First, let us define the term, "sacred space." Sacred space is an area which is conceptually sanctified or separated from the everyday world, often for the purpose of worship or transactions of law:

"Space" which is empty, uniform, and abstract, is given shape and life so it may become a ritual "place" such as a burial ground, courtroom, or cathedral. All of these are curiously vacant, even haunting, when the actions of ritual are not occurring in them. Ritual place is a matrix of ritual life. It is a generative center, though it may be geographically on the edges. A founded place is sequestered from the hubbub, even when it consists only of a circle formed by Welfare State musicians in an urban shopping center. A founded place is a forcefield eliciting gestures from ritual actors.

Ritualizing may occur without objects or implements but not without founded (fundus = "bottom," "fundamental") places.
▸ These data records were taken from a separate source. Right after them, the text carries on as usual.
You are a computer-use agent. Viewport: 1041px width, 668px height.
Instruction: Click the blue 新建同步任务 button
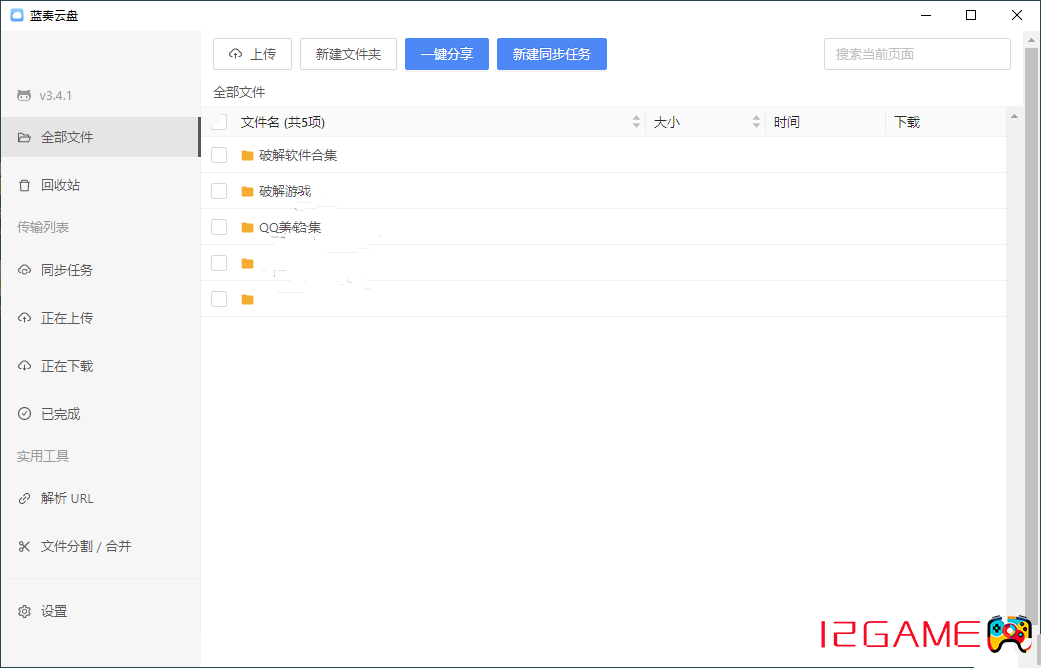(552, 54)
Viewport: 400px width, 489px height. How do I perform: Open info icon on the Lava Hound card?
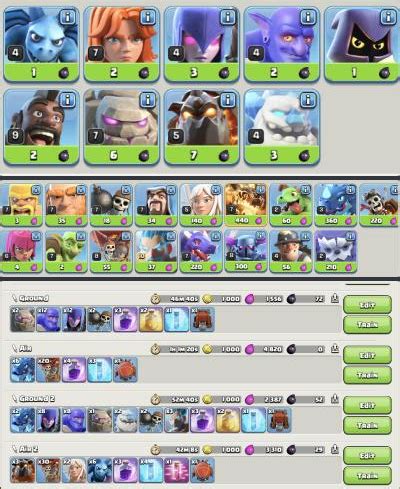pos(228,100)

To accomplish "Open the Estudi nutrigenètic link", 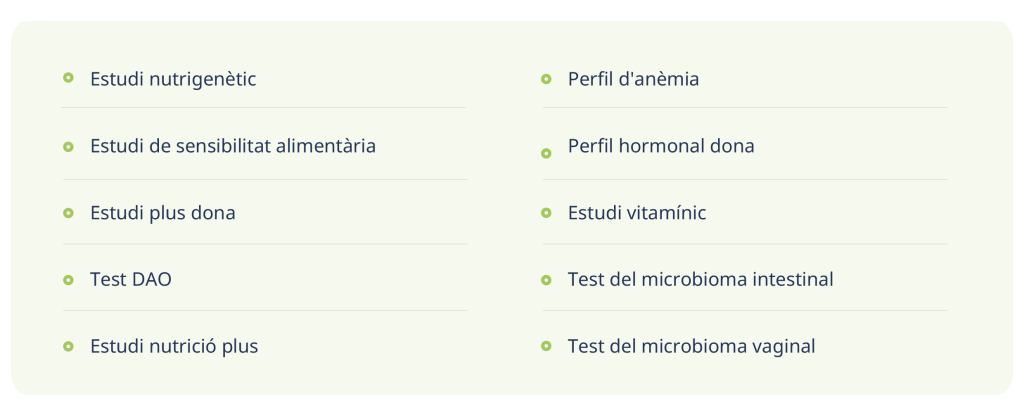I will coord(173,79).
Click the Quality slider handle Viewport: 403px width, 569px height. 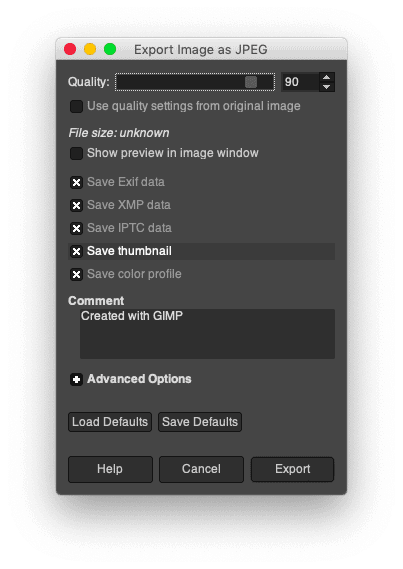[251, 82]
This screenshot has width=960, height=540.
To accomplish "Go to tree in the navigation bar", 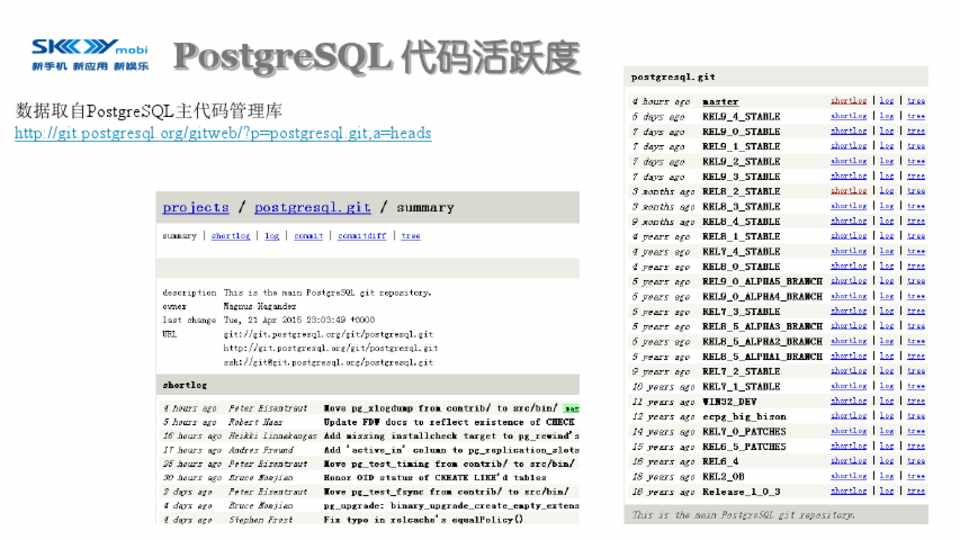I will [411, 236].
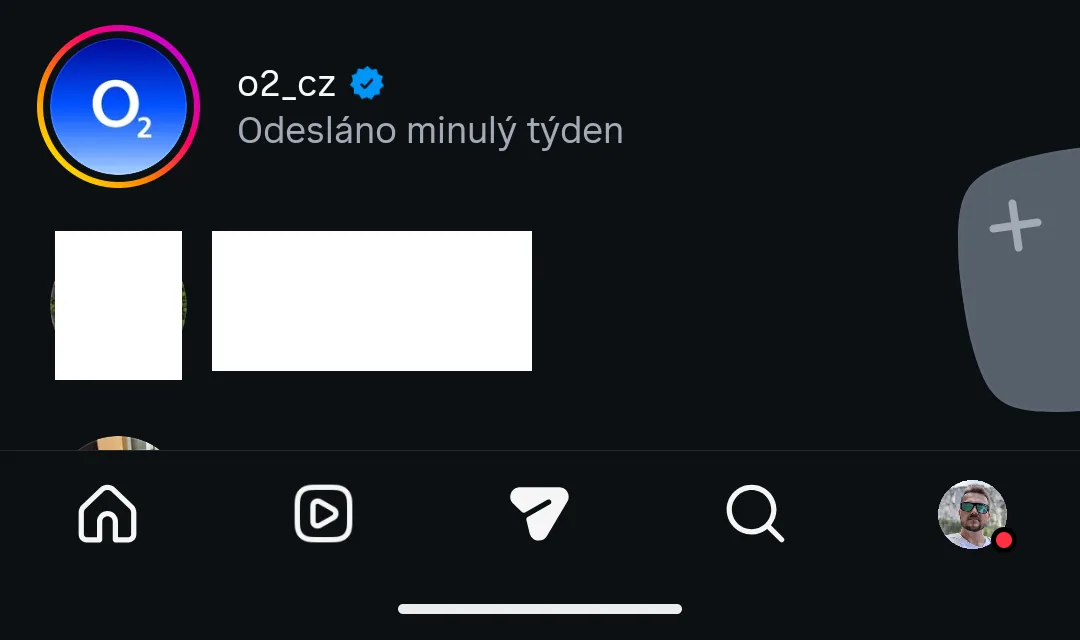
Task: Open your profile avatar tab
Action: point(972,514)
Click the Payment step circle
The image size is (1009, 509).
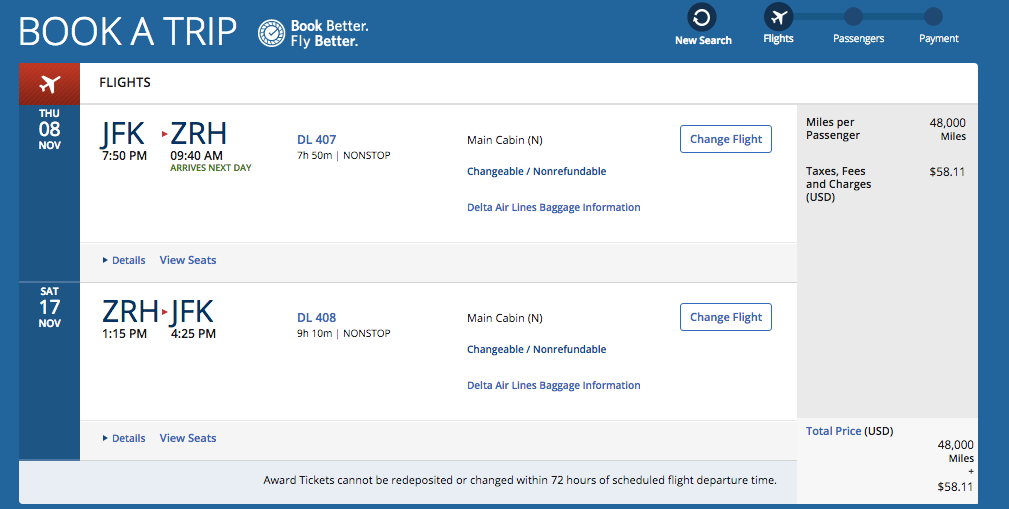pyautogui.click(x=933, y=17)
Ritual traditions differ in their views about the length of time such a place is pregnant with formative power. For some, the founding ends the moment the action ceases. For others, the place is set aside once-and-for-all by consecration (Ronald L. Grimes, Beginnings in Ritual Studies. New York: University Press of America. 1982. p. 66).

Among the Germanic and Viking peoples, sacred space consisted of natural, powerful features of the wild landscape, as well as being created using physical markers to delineate the space, to create a frið-garðr, a zone of peace. This type of sacred space was used in religious worship, but also in law courts, and suprisingly enough to create boundaries for duels as well. This article will investigate the nature and uses of sacred space in the Viking world.

Place Name Evidence and Pagan Sites of Worship

To some extent, place name evidence from Scandinavia reveals that natural features in the wild as well as more human landscapes were frequently considered to be sacred:

The oldest sites for religious worship were in the open air, in holy groves and meadows, before rocks and hillocks, or on the shores of swampy lakes into which offerings were cast. Many regions of Scandinavia are rich in such place-names as Òðinn's Meadow, Òðinn's Cornfield, Þórr's Crag, Þórr's Grove, Freyr's Cornfield and the like. Besides places sacred to a specified god, there were many others simply called "holy", which were probably thought of as the dwellings of gods or beneficent spirits, even if no name was given. The same must have been true of particular rocks, wells, and other natural objects to which individual households brought offerings. (Simpson, p. 180).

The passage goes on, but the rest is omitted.